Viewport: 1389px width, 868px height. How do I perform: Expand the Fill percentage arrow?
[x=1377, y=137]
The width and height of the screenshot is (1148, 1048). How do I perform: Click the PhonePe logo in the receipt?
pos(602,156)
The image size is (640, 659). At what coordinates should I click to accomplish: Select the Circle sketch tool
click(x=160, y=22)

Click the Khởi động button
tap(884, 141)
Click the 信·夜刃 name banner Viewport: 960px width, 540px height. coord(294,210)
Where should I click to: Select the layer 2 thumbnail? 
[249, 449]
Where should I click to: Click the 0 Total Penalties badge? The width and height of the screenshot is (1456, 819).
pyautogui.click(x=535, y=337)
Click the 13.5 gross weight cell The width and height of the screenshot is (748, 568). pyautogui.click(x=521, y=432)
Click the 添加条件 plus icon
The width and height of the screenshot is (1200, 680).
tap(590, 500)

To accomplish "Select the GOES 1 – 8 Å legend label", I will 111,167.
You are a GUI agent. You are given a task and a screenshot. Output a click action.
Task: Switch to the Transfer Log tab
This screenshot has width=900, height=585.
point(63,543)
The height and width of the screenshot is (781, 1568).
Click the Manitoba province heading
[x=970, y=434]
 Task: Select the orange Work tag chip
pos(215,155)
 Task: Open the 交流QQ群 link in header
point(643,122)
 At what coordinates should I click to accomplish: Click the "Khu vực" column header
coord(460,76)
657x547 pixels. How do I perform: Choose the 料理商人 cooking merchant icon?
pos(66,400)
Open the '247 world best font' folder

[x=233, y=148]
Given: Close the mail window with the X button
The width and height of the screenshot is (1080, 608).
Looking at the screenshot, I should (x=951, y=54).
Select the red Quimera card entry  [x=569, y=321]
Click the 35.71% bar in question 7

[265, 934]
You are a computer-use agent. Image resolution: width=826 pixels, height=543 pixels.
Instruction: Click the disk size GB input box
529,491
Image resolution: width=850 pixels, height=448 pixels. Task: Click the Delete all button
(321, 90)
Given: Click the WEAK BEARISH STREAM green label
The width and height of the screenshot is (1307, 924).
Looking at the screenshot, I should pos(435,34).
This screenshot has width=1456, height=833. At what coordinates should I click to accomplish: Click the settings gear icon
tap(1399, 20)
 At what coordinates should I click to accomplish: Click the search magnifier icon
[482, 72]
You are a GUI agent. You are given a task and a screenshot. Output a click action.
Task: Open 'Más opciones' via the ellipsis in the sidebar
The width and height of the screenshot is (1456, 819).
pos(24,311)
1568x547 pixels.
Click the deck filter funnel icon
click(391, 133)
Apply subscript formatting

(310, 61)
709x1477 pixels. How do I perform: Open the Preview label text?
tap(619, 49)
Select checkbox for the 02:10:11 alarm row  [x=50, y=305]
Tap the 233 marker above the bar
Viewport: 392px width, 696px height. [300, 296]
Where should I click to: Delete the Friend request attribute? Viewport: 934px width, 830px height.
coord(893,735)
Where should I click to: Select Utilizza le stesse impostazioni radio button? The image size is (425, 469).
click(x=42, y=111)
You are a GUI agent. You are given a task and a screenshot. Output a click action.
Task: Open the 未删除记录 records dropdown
###
Set task: Write out all the records above again, swapping in "How can I do" for every "How do I perform" and leaving everything else unchanged.

The answer:
Viewport: 1389px width, 868px height. How can I do: Expand the Fill percentage arrow?
[x=1377, y=137]
The width and height of the screenshot is (1148, 1048). How can I do: Click the PhonePe logo in the receipt?
pos(602,156)
The image size is (640, 659). At what coordinates should I click to accomplish: Select the Circle sketch tool
click(x=160, y=22)

Click the Khởi động button
tap(884, 141)
Click the 信·夜刃 name banner Viewport: 960px width, 540px height. coord(294,210)
Where should I click to: Select the layer 2 thumbnail? 
[249, 449]
Where should I click to: Click the 0 Total Penalties badge? The width and height of the screenshot is (1456, 819).
pyautogui.click(x=535, y=337)
Click the 13.5 gross weight cell The width and height of the screenshot is (748, 568). pyautogui.click(x=521, y=432)
Click the 添加条件 plus icon
The width and height of the screenshot is (1200, 680).
tap(590, 500)

To accomplish "Select the GOES 1 – 8 Å legend label", I will 111,167.
You are a GUI agent. You are given a task and a screenshot. Output a click action.
Task: Switch to the Transfer Log tab
This screenshot has width=900, height=585.
point(63,543)
The height and width of the screenshot is (781, 1568).
Click the Manitoba province heading
[x=970, y=434]
 Task: Select the orange Work tag chip
pos(215,155)
 Task: Open the 交流QQ群 link in header
point(643,122)
 At what coordinates should I click to accomplish: Click the "Khu vực" column header
coord(460,76)
657x547 pixels. How can I do: Choose the 料理商人 cooking merchant icon?
pos(66,400)
Open the '247 world best font' folder

[x=233, y=148]
Given: Close the mail window with the X button
The width and height of the screenshot is (1080, 608).
Looking at the screenshot, I should (x=951, y=54).
Select the red Quimera card entry  [x=569, y=321]
Click the 35.71% bar in question 7

[265, 934]
You are a computer-use agent. Image resolution: width=826 pixels, height=543 pixels.
Instruction: Click the disk size GB input box
529,491
Image resolution: width=850 pixels, height=448 pixels. Task: Click the Delete all button
(321, 90)
Given: Click the WEAK BEARISH STREAM green label
The width and height of the screenshot is (1307, 924).
Looking at the screenshot, I should pos(435,34).
This screenshot has width=1456, height=833. At what coordinates should I click to accomplish: Click the settings gear icon
tap(1399, 20)
 At what coordinates should I click to accomplish: Click the search magnifier icon
[482, 72]
You are a GUI agent. You are given a task and a screenshot. Output a click action.
Task: Open 'Más opciones' via the ellipsis in the sidebar
The width and height of the screenshot is (1456, 819).
pos(24,311)
1568x547 pixels.
Click the deck filter funnel icon
click(391, 133)
Apply subscript formatting

(310, 61)
709x1477 pixels. How can I do: Open the Preview label text?
tap(619, 49)
Select checkbox for the 02:10:11 alarm row  [x=50, y=305]
Tap the 233 marker above the bar
Viewport: 392px width, 696px height. [300, 296]
Where should I click to: Delete the Friend request attribute? Viewport: 934px width, 830px height.
coord(893,735)
Where should I click to: Select Utilizza le stesse impostazioni radio button? The image size is (425, 469).
click(x=42, y=111)
You are a GUI agent. You are given a task and a screenshot. Output a click action.
Task: Open the 未删除记录 records dropdown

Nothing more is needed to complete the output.